第15話
(そんなの……とっくにいるよ、バカ)
美紅は悲しくなってきて、でもそれは伝えてはいけないと思うと虚しくなってきて、膝に掛けられたブランケットの端をぎゅっと握り締めた。
「練習付き合ってくれてるお礼に、トリートメントもサービスしとくね」
「……ありがと」
髪が綺麗になったところで、見せたい相手なんて武巳しかいないのに。
武巳にバレないように気を付けながら、美紅は小さく溜息をついた。
と、そこへ、
「松野君、そんな可愛い子相手に練習なんかしてんの!?」
今入店してきたばかりの若い女性客が、武巳に向かって仲良さげに話しかけてきた。
「何なに、もしかして彼女!?」
「違いますよ。
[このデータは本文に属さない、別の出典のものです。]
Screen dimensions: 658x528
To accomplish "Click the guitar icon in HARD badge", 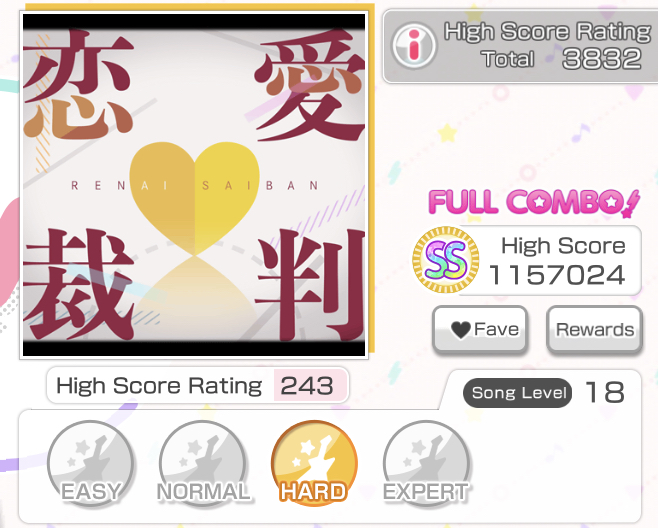I will click(316, 455).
まぁ……妹みたいなものです」
幼なじみで再従兄弟だという説明が面倒だったのか、武巳は笑顔でそんな説明をする。
「……っ」
美紅が、その一言でどれだけ傷付けられているのかなんて全く知らずに。
「なぁんだ、そっかぁ。ねぇ! 松野君がスタイリストデビューしたら、一番最初のお客さんは私にしてね!」
そう言って、美紅の隣のシャンプー台に案内された女性は、武巳を見つめる。
その目は、恋する乙女そのもので。
「あれ。
その視線に気付いているのかいないのか、武巳は愛想良く女性に笑いかけた。